▸ Yapılacak işler:
(a) Erdoğan'ın son seçimi üzerine yazıya göre Erdoğan, 2009 seçimleri için ne söylemişti?
(b) Erdoğan'ın son seçimi üzerine yazının devamını yazın.

===== Metin bölümü =====

Geçtiğimiz hafta Erdoğan’ın, “Bu benim son seçimim” sözü kamuoyunda büyük yankı uyandırdı. “Jübilemde beni yalnız bırakmayın ve belediye seçimlerinde Ak Parti adaylarını destekleyin.” mesajıydı bu. Ardından MHP Genel Başkanı Bahçeli de Erdoğan’a “Ayrılamazsın, Türk milletini yalnız bırakamazsın!” diyerek siyaset sahnesinden çekilmemesi gerektiğini vurguladı.
Fakat Erdoğan, zaten siyaseti tamamen bırakıp köşesine çekileceğini ifade etmedi. Bunun, katılacağı son seçim olacağını belirtti. Daha önce de 2009 seçimlerinde son kez milletvekili adayı olacağını, 2012 yılında ise sonrasında cumhurbaşkanlığı seçimine katılacağı için son kez AKP Genel Başkanı olacağını söylemişti. O zaman bu açıklamaları duyan kimi partililer gözyaşlarına boğulmuştu. Sonra dediği gibi de oldu ama siyaseti ve AKP liderliğini yine de bırakmadı.
Bence bundan sonra hiçbir seçime girmese de AKP’nin başında kalmaya devam edecek. Meydanlara çıkıp desteklediği adaylar için halktan oy istemeye devam edecek. Siyasetten tamamen çekilmesi, AKP’nin %36’lar civarındaki oyunun daha da azalmasına, partinin bir sonraki seçimi kaybetmesine ve dolayısı ile de Erdoğan’ın yapmayı başardığı bazı işlerin geriye gitmesine neden olacak. Bunun olmasına izin vermek istemeyeceğini düşünüyorum. Sadece yasa gereği yeniden seçilebilme olanağı olmadığı için bunun gereğini yapacaktır.
Erdoğan aynı konuşmasında şunları da söyledi: “Buradan çıkacak netice benden sonra gelecek kardeşlerim için bir emanetin devri olacak.” Peki, emaneti kime devredecek? Yıllardır Erdoğan’dan sonra kimin geleceği konusu insanların aklını kurcalıyor. Yukarıda da belirttiğim gibi bunun vaktin henüz erken olduğunu düşünüyorum ama yerine kimin geçebileceğiyle ilgili de bir iki kelam etmek istiyorum.

===== Veriler =====

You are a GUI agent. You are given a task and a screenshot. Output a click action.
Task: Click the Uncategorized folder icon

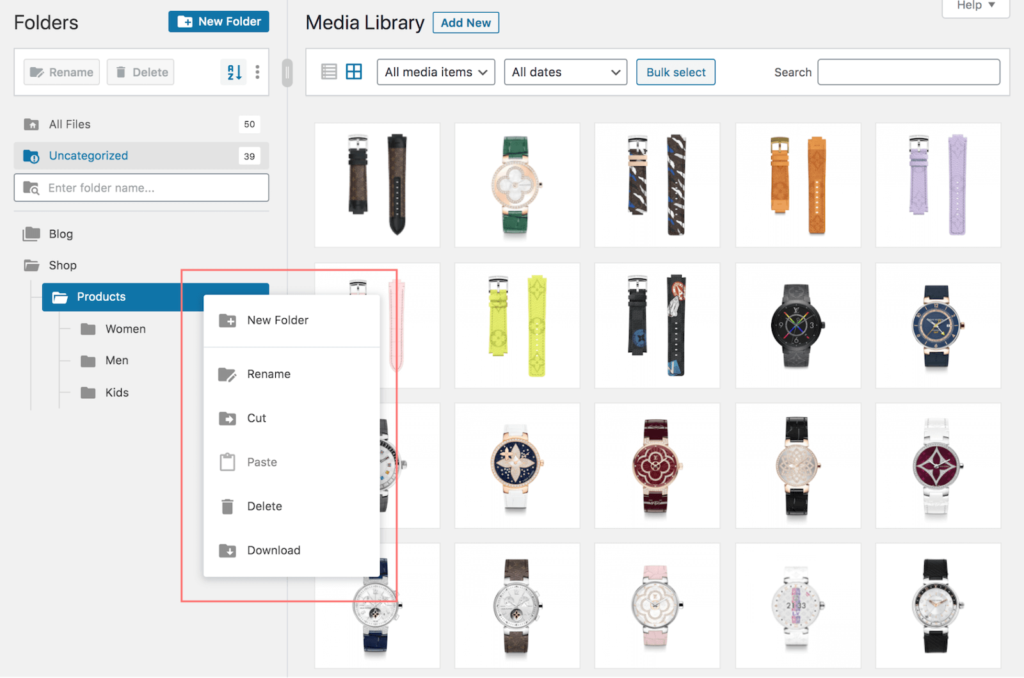tap(31, 156)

=====

▸ Alıştırma sonuçları:
(a) O seçimlerde son kez milletvekili adayı olacağını söylemişti.

(b)
Hiç kuşku yok ki Erdoğan, kendinden sonra damadı Berat Albayrak’ı AKP Genel Başkanlığı ve Cumhurbaşkanlığı koltuğunda görmek isterdi. Albayrak’ın, siyasete hızlı bir başlangıç yaparak Enerji ve Tabi Kaynaklar Bakanlığı ile Hazine ve Maliye Bakanlığına getirilmesi, Erdoğan sayesinde olmuştu. Ayrıca birlikte katıldıkları basın toplantılarında Erdoğan, Albayrak’a daha vakur durması için kameralar karşısında dürterek uyarıyordu. Devlet adamlığı ve liderlik nasıl olur uygulamalı olarak gösteriyordu.
Fakat istediği olmadı. Albayrak, Hazine ve Maliye Bakanı’yken karşı karşıya kalınan kur şokları ve sosyal medyada yediği linçler sebebiyle dayanamayıp görevinden istifa etti ve gözlerden uzak kalmayı tercih etti. Böylece Erdoğan’ın yerini alma ihtimali de ortadan kalkmış oldu.
Potansiyeli olan bir diğer aday ise Süleyman Soylu idi. O da Karadenizliydi ve 15 Temmuz darbe girişiminde büyük cesaret göstererek TRT’’nin FETÖ’cülerden temizlenmesinde rol almıştı. Etraf FETÖ’cü asker kaynarken beline bir tabanca takıp, TRT binasına dalmak, az buz bir iş değildi doğrusu. İçişler Bakanlığı’nın ilk dönemi de oldukça başarılı sayılırdı. FETÖ’cülerin Emniyet Teşkilatından, bürokrasiden ve askeriyeden büyük oranda temizlenmesinin ve SİHA’ların etkin biçimde kullanılmaya başlanmasının da etkisiyle, İçişleri Bakanlığı döneminde PKK’nın yurtiçi saldırıları neredeyse sıfırlanmıştı.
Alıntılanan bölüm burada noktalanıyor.